歌の録音-ボーカルレコーディングが格安

レコーディングでプロシンガーはどんな注文(ディレクション)を受けてるのか?という話

サクセスボイスの岩谷です。

実は僕はボイストレーニングを普通の受講生の方だけでなく、ボイストレーナーを目指す方やすでに仕事している方に向けて「ボイストレーナーアカデミー」という勉強会を主催しています。
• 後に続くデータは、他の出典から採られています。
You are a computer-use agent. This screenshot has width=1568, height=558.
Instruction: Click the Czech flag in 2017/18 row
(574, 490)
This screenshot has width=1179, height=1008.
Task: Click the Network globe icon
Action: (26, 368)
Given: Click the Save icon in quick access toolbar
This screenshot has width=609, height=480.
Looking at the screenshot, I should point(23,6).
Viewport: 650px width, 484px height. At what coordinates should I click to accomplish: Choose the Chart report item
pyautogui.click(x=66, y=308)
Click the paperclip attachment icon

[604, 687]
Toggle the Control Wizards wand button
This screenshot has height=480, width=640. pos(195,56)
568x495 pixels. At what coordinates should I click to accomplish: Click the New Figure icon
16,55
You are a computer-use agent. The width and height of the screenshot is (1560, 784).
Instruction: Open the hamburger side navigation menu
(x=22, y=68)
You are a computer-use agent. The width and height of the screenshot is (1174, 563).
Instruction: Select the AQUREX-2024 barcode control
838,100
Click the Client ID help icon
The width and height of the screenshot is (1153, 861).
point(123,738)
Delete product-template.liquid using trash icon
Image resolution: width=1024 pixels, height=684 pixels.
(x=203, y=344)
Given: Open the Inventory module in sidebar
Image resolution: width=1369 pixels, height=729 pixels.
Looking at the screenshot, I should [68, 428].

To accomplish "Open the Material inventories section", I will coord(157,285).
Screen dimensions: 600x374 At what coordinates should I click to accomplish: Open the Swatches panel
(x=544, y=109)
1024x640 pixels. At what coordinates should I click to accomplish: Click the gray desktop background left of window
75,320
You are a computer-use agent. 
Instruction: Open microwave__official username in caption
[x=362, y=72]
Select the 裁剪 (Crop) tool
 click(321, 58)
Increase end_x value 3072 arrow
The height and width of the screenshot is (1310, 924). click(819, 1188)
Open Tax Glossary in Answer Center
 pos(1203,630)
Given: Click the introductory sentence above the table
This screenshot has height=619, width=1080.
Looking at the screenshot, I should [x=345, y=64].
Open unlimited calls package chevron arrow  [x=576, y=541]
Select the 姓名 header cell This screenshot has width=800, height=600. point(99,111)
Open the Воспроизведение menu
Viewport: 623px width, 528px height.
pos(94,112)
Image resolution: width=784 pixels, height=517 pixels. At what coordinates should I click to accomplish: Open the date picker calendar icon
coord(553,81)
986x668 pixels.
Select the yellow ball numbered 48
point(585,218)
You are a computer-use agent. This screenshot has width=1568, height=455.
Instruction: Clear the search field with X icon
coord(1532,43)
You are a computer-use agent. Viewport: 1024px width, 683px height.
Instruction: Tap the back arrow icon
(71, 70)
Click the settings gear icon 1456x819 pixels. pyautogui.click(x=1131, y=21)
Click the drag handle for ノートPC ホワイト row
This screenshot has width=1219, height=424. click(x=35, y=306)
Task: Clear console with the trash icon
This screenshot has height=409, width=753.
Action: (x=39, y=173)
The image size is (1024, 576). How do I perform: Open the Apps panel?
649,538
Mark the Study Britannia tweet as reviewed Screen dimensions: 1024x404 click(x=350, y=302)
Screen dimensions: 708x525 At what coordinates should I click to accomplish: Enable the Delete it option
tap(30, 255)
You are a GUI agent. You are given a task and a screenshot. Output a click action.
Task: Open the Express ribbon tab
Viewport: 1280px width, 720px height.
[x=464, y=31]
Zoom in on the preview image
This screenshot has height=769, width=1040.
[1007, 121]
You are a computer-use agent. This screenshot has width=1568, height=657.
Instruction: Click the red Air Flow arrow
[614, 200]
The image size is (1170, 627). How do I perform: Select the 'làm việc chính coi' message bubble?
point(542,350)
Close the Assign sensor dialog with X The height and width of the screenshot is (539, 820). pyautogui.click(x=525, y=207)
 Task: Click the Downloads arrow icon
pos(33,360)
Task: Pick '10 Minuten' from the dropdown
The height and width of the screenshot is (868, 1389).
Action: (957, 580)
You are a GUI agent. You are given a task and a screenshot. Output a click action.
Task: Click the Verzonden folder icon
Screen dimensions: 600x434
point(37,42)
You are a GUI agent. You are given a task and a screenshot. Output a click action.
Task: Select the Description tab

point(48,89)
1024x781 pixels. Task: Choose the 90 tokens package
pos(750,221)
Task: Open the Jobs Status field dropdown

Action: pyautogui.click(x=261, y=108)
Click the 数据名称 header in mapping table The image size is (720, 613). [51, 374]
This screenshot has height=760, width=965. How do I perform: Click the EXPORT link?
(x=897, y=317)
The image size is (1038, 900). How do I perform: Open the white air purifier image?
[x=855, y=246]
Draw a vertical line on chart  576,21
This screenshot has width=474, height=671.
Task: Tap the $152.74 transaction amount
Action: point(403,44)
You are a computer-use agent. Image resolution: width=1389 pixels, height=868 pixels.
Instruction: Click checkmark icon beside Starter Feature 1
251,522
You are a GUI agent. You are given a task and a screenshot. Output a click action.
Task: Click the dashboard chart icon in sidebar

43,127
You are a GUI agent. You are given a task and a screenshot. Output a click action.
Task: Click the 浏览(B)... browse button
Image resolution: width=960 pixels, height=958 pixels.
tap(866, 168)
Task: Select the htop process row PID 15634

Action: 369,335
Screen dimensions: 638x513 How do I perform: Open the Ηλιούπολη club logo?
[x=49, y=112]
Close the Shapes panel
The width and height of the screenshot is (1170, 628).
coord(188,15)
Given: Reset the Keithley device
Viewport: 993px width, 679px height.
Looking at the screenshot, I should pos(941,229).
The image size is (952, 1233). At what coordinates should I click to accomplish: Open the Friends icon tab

今日は現在育てているボイストレーナーの卵たち、アカデミー生3名とガチンコレッスンでした。

一人は現役大学生。
一人はサラリーマン。
一人は司会業となかなか面白いメンツです。

3人とも真剣に音楽の道を歩んでいます。

そんな彼らに「プロの歌とは何ぞや?」という話をするんですが、その中で受けた話を今日はご紹介しましょう。

レッスンの内容は完コピ

今日のアカデミーのテーマですが、「完コピ」でした。

完コピというのは、曲を完全にコピーすることでして、息づかいや音符一つ一つも完全に再現していきます。

これはモノマネとは大きく違います。
モノマネはその人っぽく歌うのですが、完コピは完全再現です。

正直難易度は段違いに跳ね上がります。

今回の講義では、その完コピをどのようにスピーディーに行うことができるのかをあの手この手で伝授していました。

プロにとっての上手さは引き出しの多さ

その中でなぜこの完コピをしなければいけないか?というと、ひとえにテクニックやレパートリーを増やすためです。

いわゆる引き出しというやつです。

引き出しの多さがそのままプロの歌手の上手さに直結します。

なぜなら、こんな注文がくるんです

例えば、CMソングのレコーディングの現場に行ったとしましょう。

大体の現場では1週間前から前日あたりに曲の譜面と歌詞が渡されます。
場合によっては当日渡されることも多いです。

で、録音ブースに入ると大体は「まずは軽く歌ってみて」と言われます。
これは録音テストだったりして、本番採用にはほとんどなりません。
(なったこともあるけど)

そこから「じゃあ本番いってみましょう!」となります。

そこでOKをもらえれば御の字なんですが、場合によっては何回かテイストを変えて歌う場合もあるんです。

その時にこんな注文が来ます。

「少し明るめの声でお願いします」

「ちょっと若めの声でお願いします」

「もうちょいリズムにタイトでお願いします」

面白いディレクションになると、

「えーと、ちょっとマイケル(ジャクソン)入った感じでお願いします」とか。

岩谷の苦い録音の思い出

こういうディレクションが来た時にマイケルジャクソンを歌ったことがなかったら非常に困ります。

というか、僕は困りました。
恥ずかしながら僕は声質に合わないだろうとマイケルジャクソンは避けて通ってきました。

なので、めちゃくちゃ困った。
もちろん、とりあえずその場しのぎのモノマネでその現場はやり過ごしましたが、なんともやりきれない現場となってしまいました。

汚名返上なるか・・・?

その後、僕はめちゃくちゃマイケルジャクソンの完コピを行いました。

勿論難しい曲はありましたし、いまだにどう歌えばいいか分からない曲はあります。

しかし、そういう練習をやっている中で機会はやってきました。

あるレコーディング現場でのことです。

「ちょっとこの曲はマイケルっぽい感じを入れていきたい」
プロデューサーさんが言いました。

待ってました!とばかりに僕はマイケルの質感を前面に押し出した歌い方を出しました。

すると、、、「なんか違うんだよね」というお言葉。
もちろん凹みます。

そして言われたのが、「今のはBADの感じなんだけど、Human natureのマイケルが欲しい」とのこと。

やっててよかった完コピ

この言葉で僕は迷わなくなりました。
なぜなら、その曲を知っているから。

次のテイクでは一発OKが出ました。

このようにコピーしたことがある楽曲が題材だったりすると、現場でもすぐに対応ができます。

ディレクションは人それぞれ

ただこういう現場って基本的にカラオケの歌どりやCMソングなどの現場が多いのです。

これが作品作りになると、また違ってきたりします。

ある人は「もっと青っぽい音で」とか
ある人は「もーめっちゃカッコよくして」とか
正確に「何度の音をもっと強調して」とか

人それぞれです。

僕らプロシンガーはそれぞれの現場に合わせて理想の歌を歌うために練習なければいけません。

そして、イメージを正確に伝えるためプロデューサーさんたちはあの手この手の表現でディレクションしていただけます。

実はスタジオってそういう人の血の通った楽しい場所でもあったりします。

もっとコミュニケーション上手にならなければいけません。

本日もお読みいただきありがとうございました。